By Goody Duru-Oguzie, Energy Efficiency Consultant
In the face of the current electricity supply deficiency facing Nigeria, there is indeed an overwhelming need to deploy several out of the box strategies towards closing the widening electricity supply/demand gap and to provide succour for electricity consumers.
It is therefore proposed to managers and stakeholders in the Nigerian power sector the necessity to undertake a holistic review of current strategies for increasing power availability and adopt a policy that must include promotion of energy efficiency, energy conservation, demand side management (consumer side) and energy saving for the country in addition to use of other technological tools towards increasing the quantum of distributable electricity across the country.
The above solution is proposed because, global energy research has shown improved energy efficiency to be the least cost option to augment the gap between demand and supply. This is supported by independent studies that have estimated the availability of nearly 1,200 megawatts of capacity creation through energy efficiency in the Nigerian electricity sector alone at the current grid generation capacity of about 5,000 megawatts. The same study also shows that energy conservation potential for the Nigerian economy as a whole is at about 30 per cent with maximum potential in industrial and manufacturing sectors.
In Nigeria, energy efficiency and energy conservation has never been given a rational public thought among the government (policy makers), stakeholders and the generality of electricity consumers.
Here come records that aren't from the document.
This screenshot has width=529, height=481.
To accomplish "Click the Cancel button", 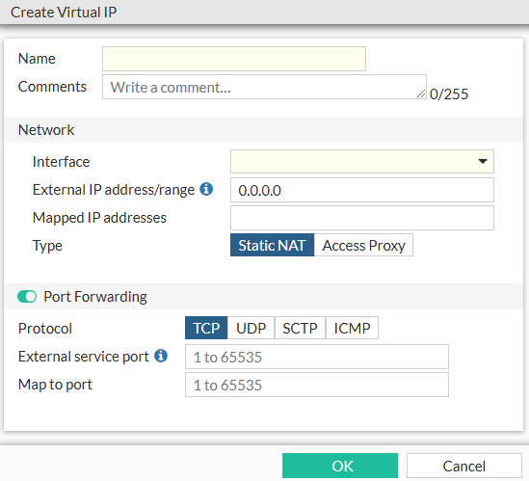I will [x=464, y=466].
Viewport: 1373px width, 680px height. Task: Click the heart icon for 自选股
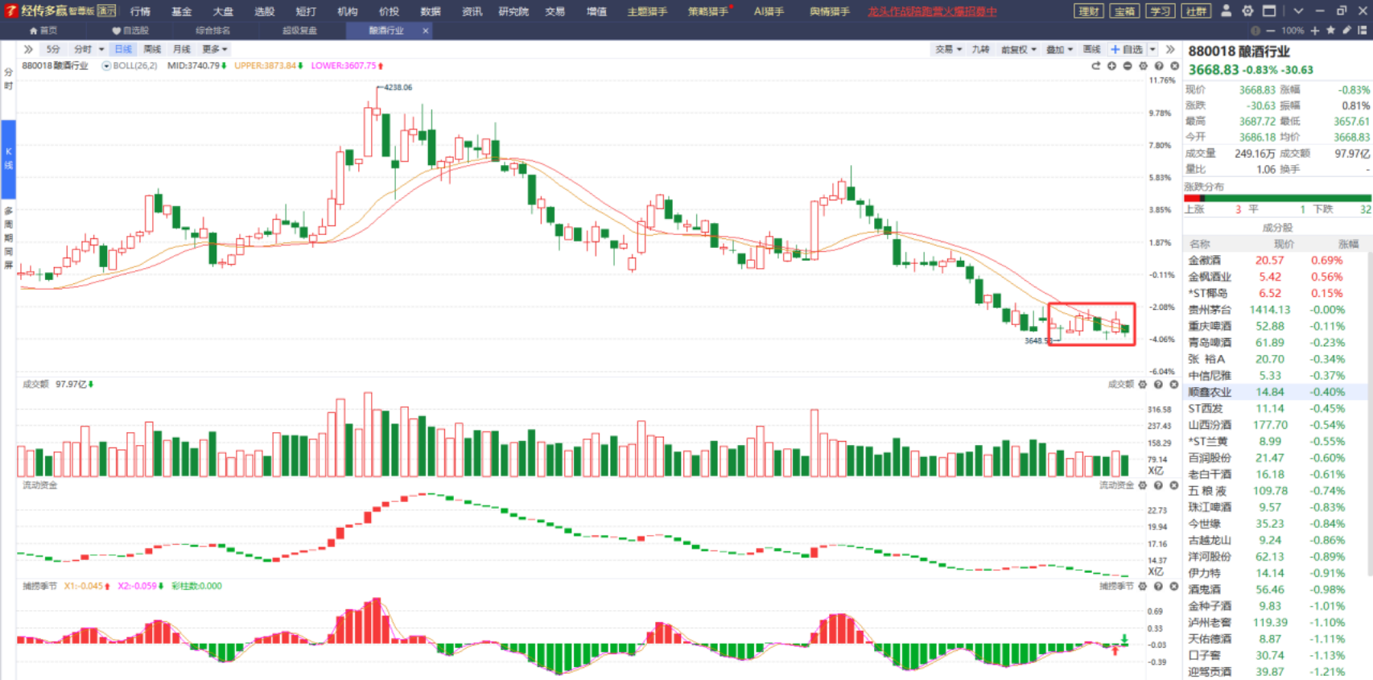coord(116,31)
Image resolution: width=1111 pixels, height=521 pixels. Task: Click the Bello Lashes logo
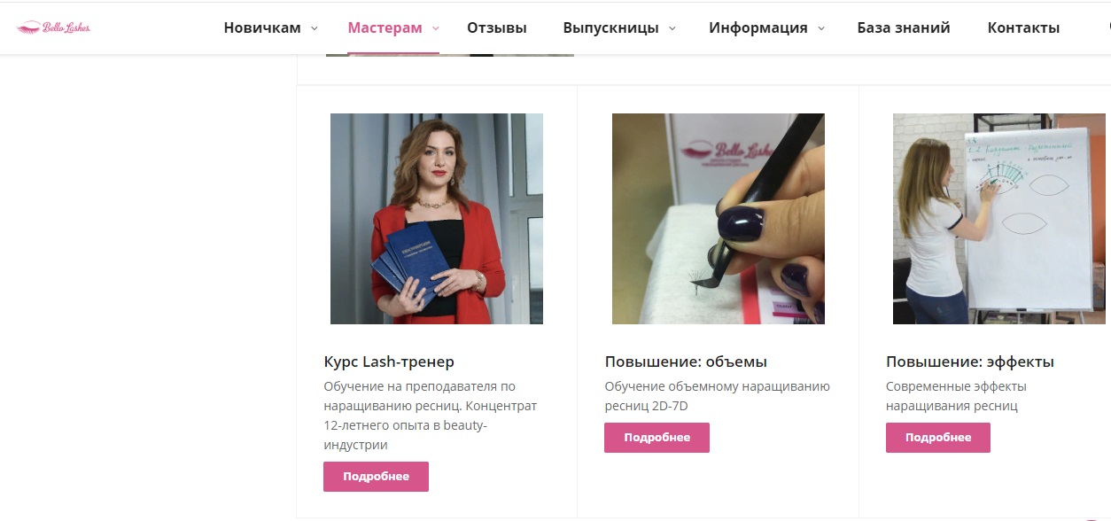click(54, 27)
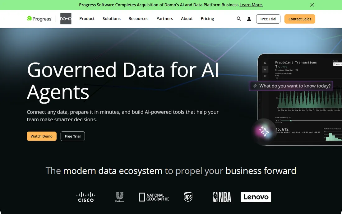The width and height of the screenshot is (342, 214).
Task: Click the Progress logo
Action: (x=39, y=19)
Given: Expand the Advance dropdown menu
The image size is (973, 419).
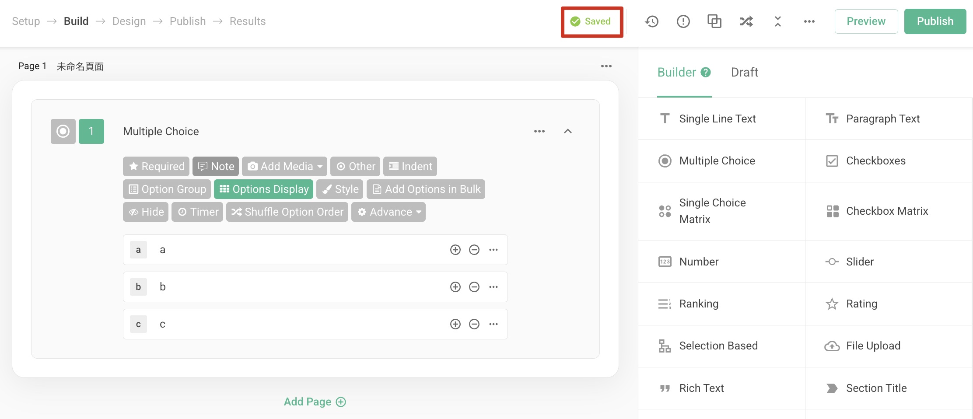Looking at the screenshot, I should click(x=389, y=212).

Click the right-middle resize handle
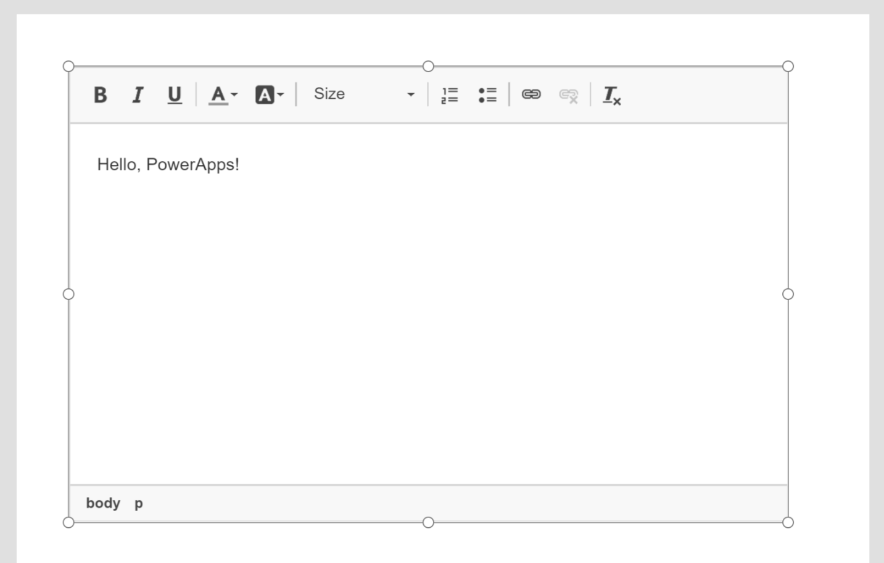(x=788, y=294)

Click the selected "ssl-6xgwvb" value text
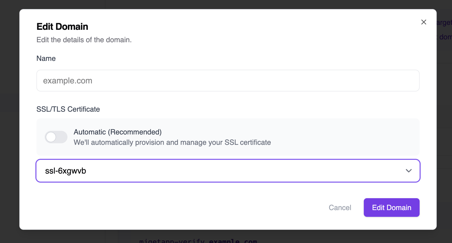[x=65, y=171]
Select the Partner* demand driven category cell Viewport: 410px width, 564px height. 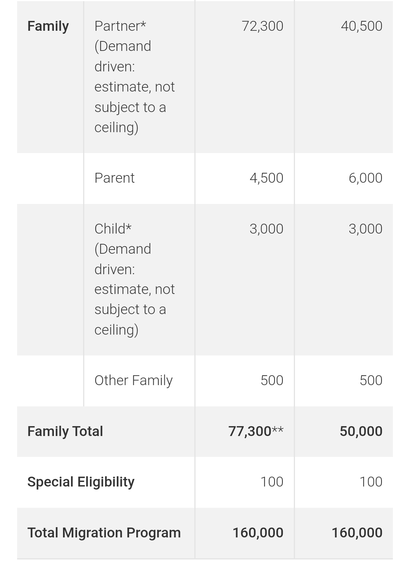[134, 76]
This is a cause for concern as it poses a serious challenge in the effort towards improving electricity availability; requiring government and stakeholders to invest in technologies for advancing increased energy efficiency (a factor in energy conservation) and in the process make consumer loads run more efficiently, reduce energy consumption, protect industrial and household electrical equipment while creating increased levels of energy sufficiency within the existing insufficiency to meet consumer demands.
Therefore, for a country struggling with insufficient electricity to distribute, energy efficiency, conservation and demand side management should have been prioritized as a major policy to drive the current “incremental power initiative” of the government. The reasoning here follows from the well-known fact that “Energy Saved is Energy Generated”.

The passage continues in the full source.